Sedangkan Pasal 21 ayat 1 menjelaskan bahwa “Advokat berhak menerima honorarium atas jasa yang telah diberikan”.
Di pihak lain, pelaku (Ferdi Sambo dan Putri Candrawati) yang sedang terjerat hukum tidak dilarang menggunakan jasa pengacara.
Mereka adalah tahanan layaknya yang lain, memiliki hak sebagaimana dilindungi dalam pasal 7 ayat (1) huruf d KUHAP, yang berbunyi “Tahanan berhak menghubungi dan didampingi pengacara”.
Sangat vitalnya fungsi dan peran pengacara bagi pelaku (tersangka) dalam proses peradilan pidana sehingga negara pun berusaha menyediakan bantuan hukum bagi setiap kaum yang tidak mampu sekalipun.
Bahkan pada kasus tahanan anak tidak dapat diproses di pengadilan jika tidak didampingi pengacara (dalam SPPA).
Negara menurut Kementerian Hukum dan HAM pada tahun 2022 menyediakan 619 Organisasi Bantuan Hukum (OBH) gratis bagi golongan masyarakat kurang mampu.
Perbedaannya pelaku dalam kasus ini bukan berasal dari golongan yang tidak mampu.

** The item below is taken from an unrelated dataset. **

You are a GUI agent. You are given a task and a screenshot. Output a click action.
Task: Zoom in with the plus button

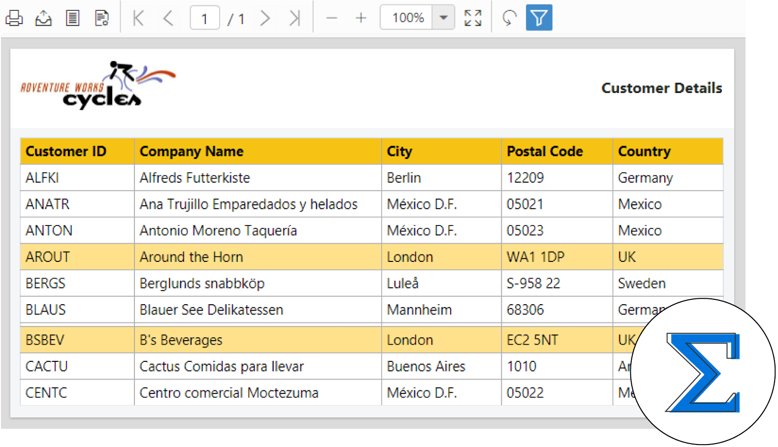pyautogui.click(x=361, y=18)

Sehingga tidak mungkin bisa menggunakan jasa Organisasi Bantuan Hukum (OBH) yang bersifat cuma-cuma. Jadi menyewa pengacara sendiri yang berbayar adalah alasan logis.
Menjadi pengacara di pihak pelaku kejahatan memang nonpopulis. Sangat berisiko mendapat tekanan dan bahan bullying dari khalayak.